Text shown:
________________________
# Paragon Kiln



## chrishawn (Nov 12, 2012)

Hi everyone and thanks for your replies,
I bought a paragon kiln today. From my research it should get to about 2200-2300 degrees. It is a model p and has a 110v cord. As i have never used one bofore any help would be great. I will be melting around 1 to 5 grams at a time. Now it did come with a box of pyrometric cones, i know they are used for temp cotrole but not sure which ones i would need for gold. Thanks again


----------



## Smack (Nov 12, 2012)

You don't use the cones, just turn it on with the shut off that swings down and hits the shut off rod, in the up position then let it back down real gentle and it should stay on. But 1 to 5 grams, really? Use a hand torch.


----------



## chrishawn (Nov 12, 2012)

Thanks smack
How long do you think i should leave it on to melt the gold? From what i am reading if it is on at high temp. it will damage the kiln.


----------



## NobleMetalWorks (Nov 12, 2012)

If it's the kiln with the exposed heating elements, make sure you are careful pulling crucibles of molten metal out of it. If you splash or drip any of the molten metal on the heating elements, it will ruin them.

Scott


----------



## chrishawn (Nov 12, 2012)

Thanks scott will do. This is why i tell everyone i know how awsome this forum is. :!:


----------



## MysticColby (Nov 13, 2012)
________________________
Extracted entries:

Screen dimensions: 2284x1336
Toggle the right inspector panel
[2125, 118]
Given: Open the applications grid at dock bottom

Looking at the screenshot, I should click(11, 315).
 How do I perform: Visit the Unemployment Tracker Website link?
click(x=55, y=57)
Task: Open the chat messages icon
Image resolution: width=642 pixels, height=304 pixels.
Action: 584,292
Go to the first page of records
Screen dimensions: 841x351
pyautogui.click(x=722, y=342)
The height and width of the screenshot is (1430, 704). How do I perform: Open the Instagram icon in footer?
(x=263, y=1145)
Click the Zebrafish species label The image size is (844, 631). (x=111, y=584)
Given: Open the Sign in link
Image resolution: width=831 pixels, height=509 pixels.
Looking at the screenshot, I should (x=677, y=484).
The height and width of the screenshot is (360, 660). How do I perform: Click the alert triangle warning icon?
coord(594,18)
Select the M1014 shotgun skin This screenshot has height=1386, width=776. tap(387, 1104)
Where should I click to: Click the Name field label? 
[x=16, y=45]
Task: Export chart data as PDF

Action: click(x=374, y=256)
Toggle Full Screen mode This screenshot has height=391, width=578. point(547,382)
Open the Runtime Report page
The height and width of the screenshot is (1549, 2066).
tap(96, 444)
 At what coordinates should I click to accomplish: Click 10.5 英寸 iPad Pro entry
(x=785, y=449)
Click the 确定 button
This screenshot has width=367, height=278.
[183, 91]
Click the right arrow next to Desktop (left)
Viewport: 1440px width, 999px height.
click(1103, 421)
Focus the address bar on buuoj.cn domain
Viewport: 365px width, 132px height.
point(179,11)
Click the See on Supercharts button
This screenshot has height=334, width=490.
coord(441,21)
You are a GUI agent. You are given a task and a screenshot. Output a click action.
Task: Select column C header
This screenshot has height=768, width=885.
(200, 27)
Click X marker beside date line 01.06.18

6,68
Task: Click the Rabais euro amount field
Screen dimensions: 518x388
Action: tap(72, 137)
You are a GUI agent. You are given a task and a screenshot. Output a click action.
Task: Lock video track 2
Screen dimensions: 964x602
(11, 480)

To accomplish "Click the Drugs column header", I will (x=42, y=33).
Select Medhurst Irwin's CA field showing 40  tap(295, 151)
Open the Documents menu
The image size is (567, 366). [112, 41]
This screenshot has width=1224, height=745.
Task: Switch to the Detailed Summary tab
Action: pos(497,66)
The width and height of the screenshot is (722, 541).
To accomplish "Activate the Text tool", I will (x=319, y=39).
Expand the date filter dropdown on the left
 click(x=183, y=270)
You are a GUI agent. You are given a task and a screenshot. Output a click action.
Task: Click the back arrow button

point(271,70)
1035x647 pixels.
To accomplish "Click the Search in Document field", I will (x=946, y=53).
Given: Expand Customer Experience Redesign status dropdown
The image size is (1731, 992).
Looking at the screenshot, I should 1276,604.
________________________
Directives:
a. Answer these questions from the forum thread about the Paragon kiln, one per line:
(i) What kind of cord does the kiln have?
(ii) How many grams of gold does the kiln's buyer plan to melt at a time?
(iii) According to NobleMetalWorks, what will ruin exposed heating elements?
b. List every username that heads a post in the forum thread about the Paragon kiln.

Exercise responses:
a.
(i) A 110v cord.
(ii) Around 1 to 5 grams at a time.
(iii) Splashing or dripping molten metal on them.

b. chrishawn, Smack, NobleMetalWorks, MysticColby